Сара проводила много времени с ним в Сент-Олбансе, так как, по ее словам, могла спокойно возложить на Хилл заботу о королеве. Но идиллия их часто нарушалась, потому что Мальборо приходилось уезжать в Лондон, и она большей частью оставалась дома дожидаться его возвращения.
Герцогиня постоянно виделась с дочерьми, особенно с Генриеттой и Анной, она считала их мужей своими ставленниками, обязанными, посколько они были политиками, слушаться ее указаний. Френсис Годолфин, член парламента от Хелстона, был тихим, покорным жене человеком, и хотя Генриетта могла нагрубить матери, отношения с ним у Сары складывались без откровенных ссор.
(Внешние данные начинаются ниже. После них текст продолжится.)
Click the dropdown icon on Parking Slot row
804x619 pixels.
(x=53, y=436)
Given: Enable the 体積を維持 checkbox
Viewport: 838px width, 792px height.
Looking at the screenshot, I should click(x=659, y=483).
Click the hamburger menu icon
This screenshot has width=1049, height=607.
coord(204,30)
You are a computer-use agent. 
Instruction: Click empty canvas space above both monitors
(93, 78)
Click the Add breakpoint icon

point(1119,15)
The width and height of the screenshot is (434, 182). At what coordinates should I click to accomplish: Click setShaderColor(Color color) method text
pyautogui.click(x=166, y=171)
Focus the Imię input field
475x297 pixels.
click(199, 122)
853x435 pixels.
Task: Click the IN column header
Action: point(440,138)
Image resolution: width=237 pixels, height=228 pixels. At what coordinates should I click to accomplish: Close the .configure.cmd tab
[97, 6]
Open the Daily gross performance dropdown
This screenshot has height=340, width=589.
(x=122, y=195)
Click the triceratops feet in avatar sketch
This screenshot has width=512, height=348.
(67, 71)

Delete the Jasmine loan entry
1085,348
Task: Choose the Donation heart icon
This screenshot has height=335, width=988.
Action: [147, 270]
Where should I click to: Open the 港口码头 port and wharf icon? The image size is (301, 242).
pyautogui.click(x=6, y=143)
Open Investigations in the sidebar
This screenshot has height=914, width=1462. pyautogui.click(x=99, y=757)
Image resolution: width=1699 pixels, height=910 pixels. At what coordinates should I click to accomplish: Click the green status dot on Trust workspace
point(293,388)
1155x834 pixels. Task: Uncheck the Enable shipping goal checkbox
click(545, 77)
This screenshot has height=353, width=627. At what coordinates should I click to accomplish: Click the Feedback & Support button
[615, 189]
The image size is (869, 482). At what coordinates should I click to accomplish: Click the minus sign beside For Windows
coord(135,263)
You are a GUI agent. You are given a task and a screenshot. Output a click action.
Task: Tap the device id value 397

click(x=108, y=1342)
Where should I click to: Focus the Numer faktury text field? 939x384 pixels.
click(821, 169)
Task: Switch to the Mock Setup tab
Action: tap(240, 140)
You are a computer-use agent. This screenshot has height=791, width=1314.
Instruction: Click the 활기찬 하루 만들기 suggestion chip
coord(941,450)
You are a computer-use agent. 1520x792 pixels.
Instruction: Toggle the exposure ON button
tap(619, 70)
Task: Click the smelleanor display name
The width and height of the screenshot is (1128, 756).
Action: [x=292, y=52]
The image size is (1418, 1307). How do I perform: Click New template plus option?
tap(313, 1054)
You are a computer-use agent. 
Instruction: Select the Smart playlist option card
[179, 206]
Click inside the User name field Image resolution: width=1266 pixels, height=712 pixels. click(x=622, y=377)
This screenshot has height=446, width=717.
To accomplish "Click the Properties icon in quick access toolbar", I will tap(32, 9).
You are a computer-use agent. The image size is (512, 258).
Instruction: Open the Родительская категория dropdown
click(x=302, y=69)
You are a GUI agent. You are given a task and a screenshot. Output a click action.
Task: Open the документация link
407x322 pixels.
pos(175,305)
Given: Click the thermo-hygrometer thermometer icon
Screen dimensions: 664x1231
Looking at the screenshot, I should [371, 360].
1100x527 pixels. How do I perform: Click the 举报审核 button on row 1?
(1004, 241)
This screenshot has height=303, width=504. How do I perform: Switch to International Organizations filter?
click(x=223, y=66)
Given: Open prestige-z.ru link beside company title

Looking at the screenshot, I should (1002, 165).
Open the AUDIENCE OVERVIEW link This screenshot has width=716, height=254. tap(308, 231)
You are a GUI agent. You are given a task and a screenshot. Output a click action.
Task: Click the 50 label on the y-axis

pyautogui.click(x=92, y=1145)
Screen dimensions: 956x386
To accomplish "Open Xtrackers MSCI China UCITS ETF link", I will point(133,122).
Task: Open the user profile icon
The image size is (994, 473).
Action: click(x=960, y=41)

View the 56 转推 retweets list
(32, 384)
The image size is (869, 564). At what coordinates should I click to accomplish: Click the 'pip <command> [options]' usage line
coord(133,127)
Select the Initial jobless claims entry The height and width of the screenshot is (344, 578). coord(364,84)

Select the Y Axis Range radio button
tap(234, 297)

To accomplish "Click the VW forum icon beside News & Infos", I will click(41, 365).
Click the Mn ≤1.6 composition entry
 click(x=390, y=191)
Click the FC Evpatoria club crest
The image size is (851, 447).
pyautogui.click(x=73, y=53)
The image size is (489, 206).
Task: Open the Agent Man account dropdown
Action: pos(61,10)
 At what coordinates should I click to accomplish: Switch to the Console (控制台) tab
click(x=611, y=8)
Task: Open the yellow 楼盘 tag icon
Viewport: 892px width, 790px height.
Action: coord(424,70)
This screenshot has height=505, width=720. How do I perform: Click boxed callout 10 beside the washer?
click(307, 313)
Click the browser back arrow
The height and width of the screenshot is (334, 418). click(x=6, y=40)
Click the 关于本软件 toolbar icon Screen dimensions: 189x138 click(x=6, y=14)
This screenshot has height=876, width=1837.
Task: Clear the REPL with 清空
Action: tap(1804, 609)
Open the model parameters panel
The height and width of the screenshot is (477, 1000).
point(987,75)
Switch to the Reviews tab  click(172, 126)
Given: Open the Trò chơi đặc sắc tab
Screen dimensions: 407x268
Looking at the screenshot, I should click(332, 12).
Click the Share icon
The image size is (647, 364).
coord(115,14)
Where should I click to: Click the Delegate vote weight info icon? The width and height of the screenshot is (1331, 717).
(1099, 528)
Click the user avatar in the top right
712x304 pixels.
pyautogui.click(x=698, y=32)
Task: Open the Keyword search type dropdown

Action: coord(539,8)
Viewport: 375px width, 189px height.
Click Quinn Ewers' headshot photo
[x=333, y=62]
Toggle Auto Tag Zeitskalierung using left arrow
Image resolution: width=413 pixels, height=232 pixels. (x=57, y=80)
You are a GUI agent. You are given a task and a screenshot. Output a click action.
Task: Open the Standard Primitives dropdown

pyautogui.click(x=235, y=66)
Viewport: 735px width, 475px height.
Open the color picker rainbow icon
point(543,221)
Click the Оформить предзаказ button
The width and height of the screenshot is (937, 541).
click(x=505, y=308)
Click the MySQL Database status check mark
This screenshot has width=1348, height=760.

С Сандерлендом, наследовавшим титул графа и немалое состояние, дело обстояло иначе. Он голосовал против ежегодной ренты принца Георга, по мнению Сары, не подумав, так как тем самым лишь настроил против себя принца и королеву. Опрометчивость сочеталась у него со вспыльчивостью. Анна, его жена, самая спокойная из дочерей Черчиллов, предпочитала, в отличие от матери, избегать ссор, а не устраивать их. Но Сандерленд и Сара постоянно не ладили.